After college, I started over. I didn’t plan it that way…it just sort of happened that way. Sometimes life throws curve balls at you and you have to be able to adjust. You can sit there and think life isn’t fair…or you can look at it as an opportunity.

I chose to start capitalizing on my opportunities. All of them. I started a new job, in a new city, moved to a new town and got a new apartment, made some new friends and tried some new things that I’ll absolutely be blogging about in the future (ex: I met and worked with a personal shopper today, so that will definitely be a blog post soon). But with all of this newness around me, it’s easy to get lost. I’m alone, on my own, trying to figure out how to be a functioning adult.

I moved into my apartment last Sunday and started my job that next Monday. It probably wasn’t my smartest move but I’m still new at this. Here are just a few things I picked up from from first week of being a full-on adult and how I handled it:

1. Invest in a GPS (whether it’s a phone app, in a car or a Garmin). I bought a new car and refused to get one without a GPS in it. I’m actually good with directions once I do the route a couple times but since I know nothing around where I moved, I thought it was probably a wise decision. I also use my phone’s GPS (google maps) to cross reference routes or if I have to walk somewhere that I’m not familiar with in the city.

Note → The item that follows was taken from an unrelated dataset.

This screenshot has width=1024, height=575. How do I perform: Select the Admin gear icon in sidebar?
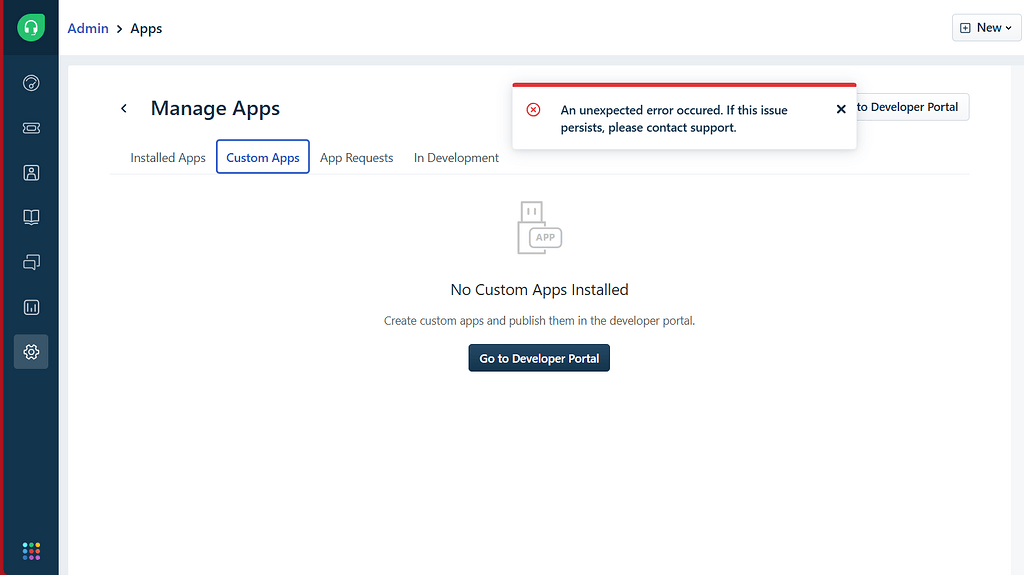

2. Give yourself ample time. This applies to everything. Whether it’s getting ready, commuting, relaxing, or anything else. Make sure you always assume something will last longer than it actually does. That way, you’ll never be late or if something doesn’t last as long as expected, it’s a nice little surprise for you.

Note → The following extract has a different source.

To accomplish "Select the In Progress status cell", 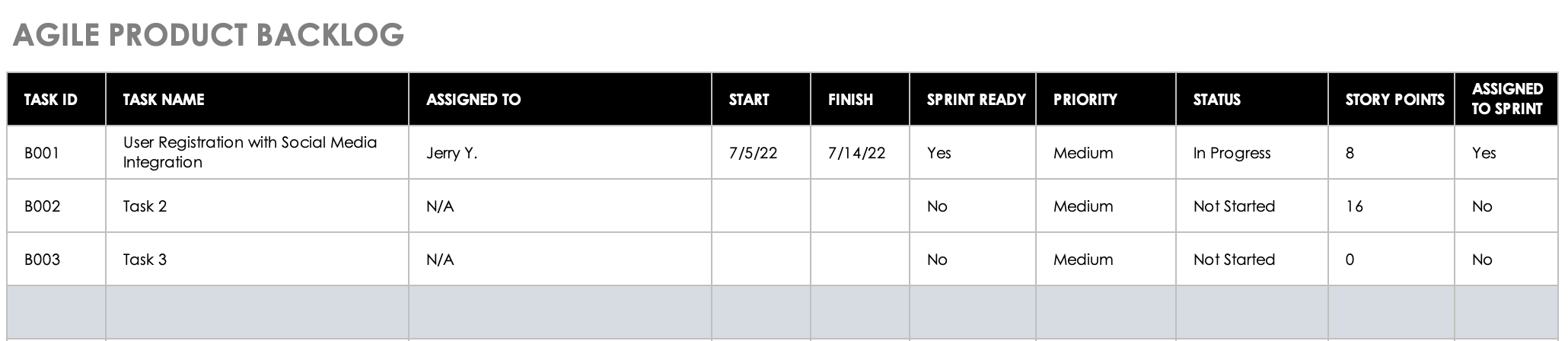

3. Get into routine. This helps save time and you’ll definitely be less stressed out.

4. Talk it out. I make a point to call at least one person every day on my commute home from work. Nine out of 10 times, I’ll call my mom. But when it’s not my mom, its one of my really close friends from home. It’s a nice break from reality for a little bit and I promise, they’ll be happy to hear from you.

5. Work Out. Working out will make you feel better, whether you think so or not. If you’re new to an area, go for a run around the neighborhoods. It’ll help you get acclimated to your surroundings. “Exercise gives you endorphins. Endorphins make you happy. Happy people just don’t shoot their husbands, they just don’t.” -Elle Woods, Legally Blonde.

6. Find things that make you happy and practice them daily. A short list of my favorite things: food, working out, shopping and puppies. On saturday, we got a little visit from a pit bull puppy. Can you say best day ever?!

7. Know when it’s okay to say yes and when it’s okay to say no. I’m good at saying no. I’m very content going straight home from the gym after work and making dinner and going to bed. But on Thursday, I said yes and went out after work and I had the best time ever. But I said no to going home to visit my family this weekend because it would be too much for me to handle after my first week. Really pay attention to what your body is telling you. If you’re tired, then you’re tired. Don’t burn yourself out.

8. Prioritize. This goes for everything. It could be from what you need to eat in your fridge to what assignments you have on your desk. It also goes for people. Make an effort to see your friends, they’ll appreciate it.

9. Just keep swimming. Things are going to get tough and they’re not going to be easy. Just keep going. You’re not going to give up and you might fail but you’re going to keep going. Because that’s what we do: we go.